▸ **EXERCISE AIM**
Since pictures do not belong in the copy, please repeat every record below exactly without them.
=== INFORMATION SHOWN ===
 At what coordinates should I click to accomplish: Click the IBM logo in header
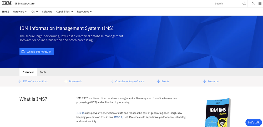click(7, 3)
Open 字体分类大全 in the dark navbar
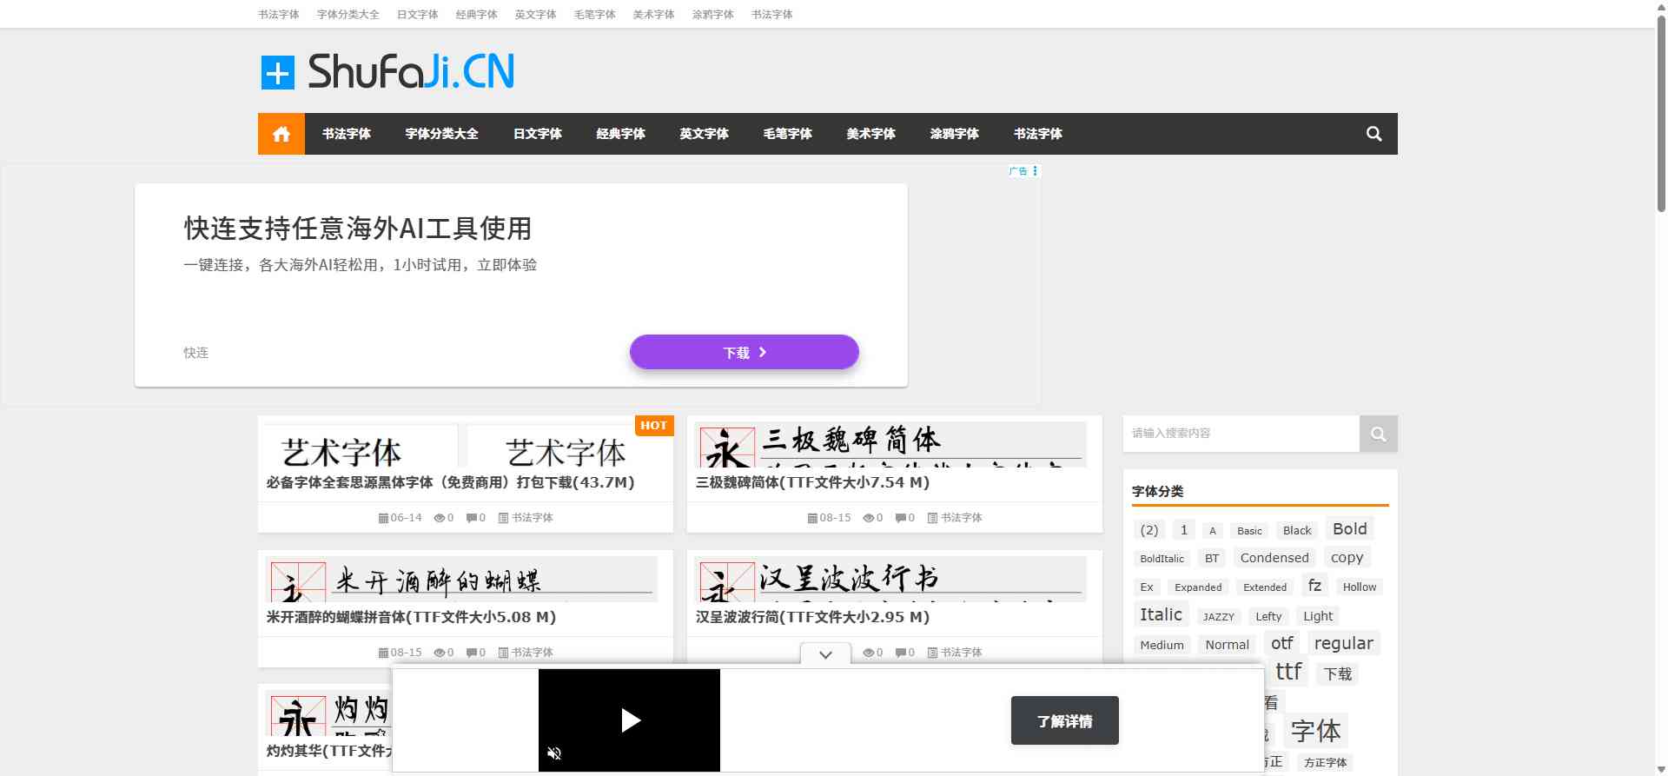The height and width of the screenshot is (776, 1668). 441,134
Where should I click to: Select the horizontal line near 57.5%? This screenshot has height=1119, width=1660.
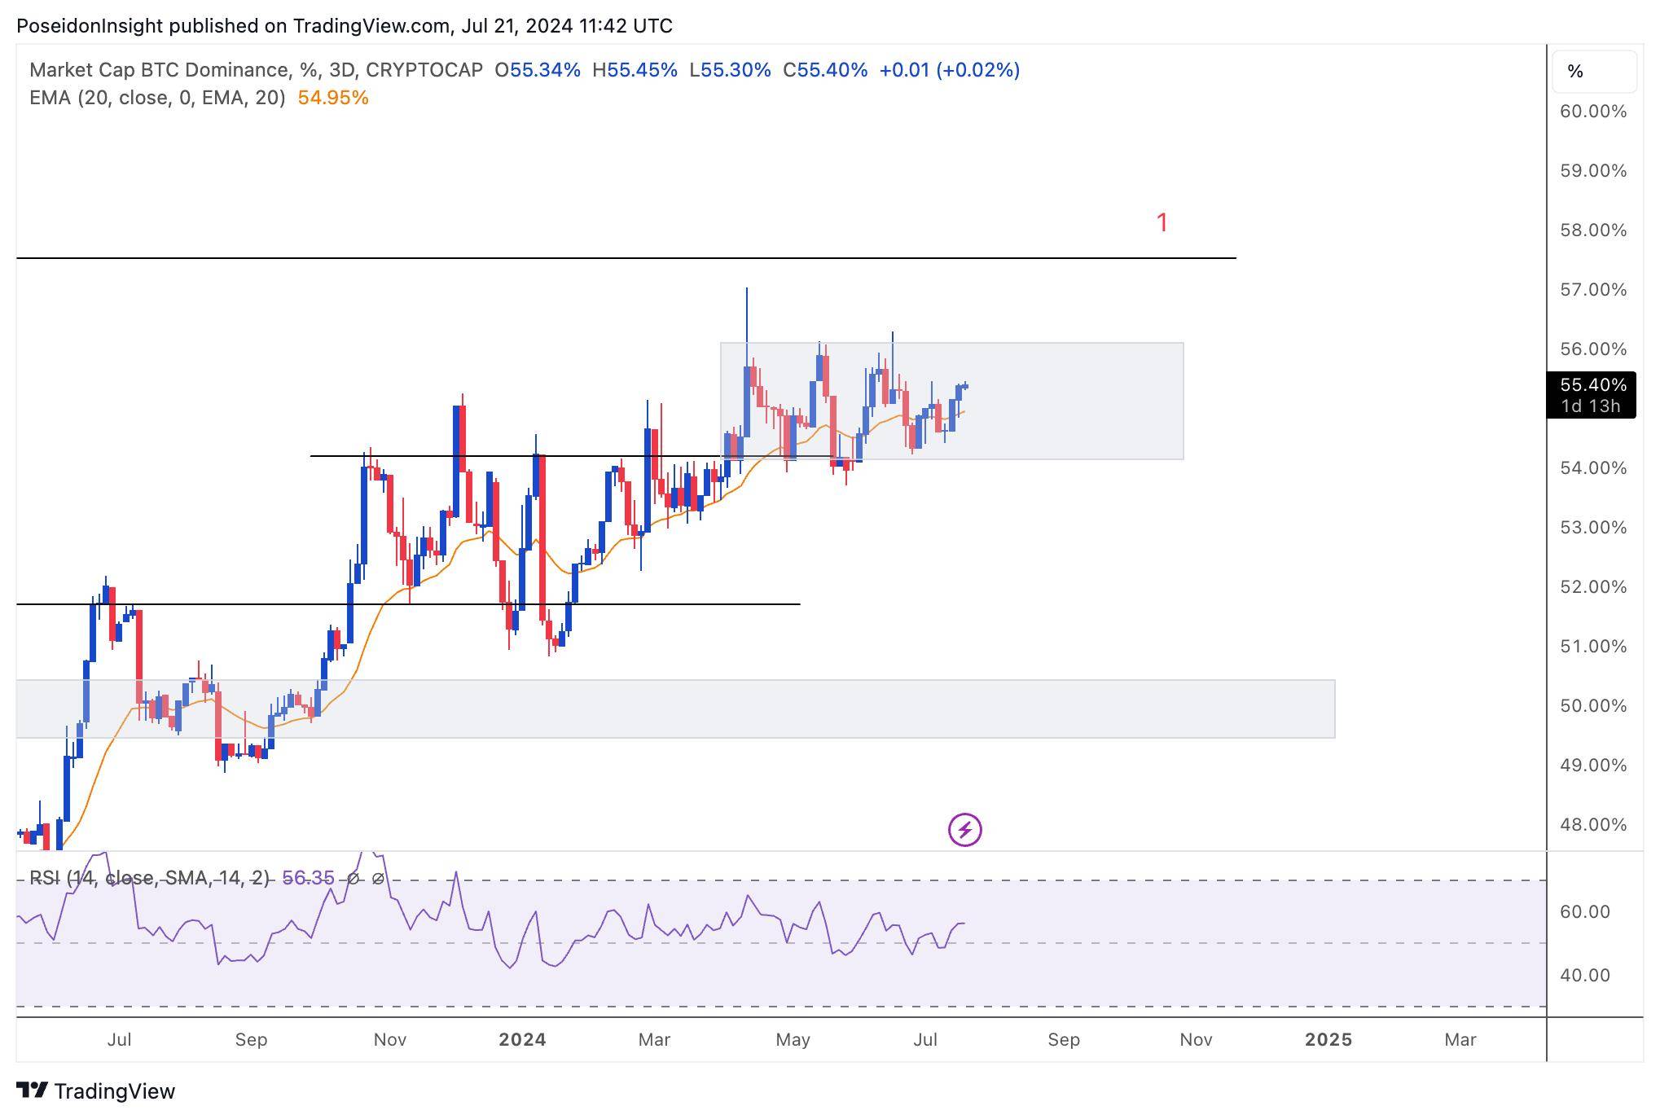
===
▸ **EXERCISE SOLUTION**
 At what coordinates should I click to accomplish: Click the IBM logo in header
click(7, 3)
Open 字体分类大全 in the dark navbar
The height and width of the screenshot is (776, 1668). 441,134
Where should I click to: Select the horizontal line near 57.5%? This screenshot has height=1119, width=1660.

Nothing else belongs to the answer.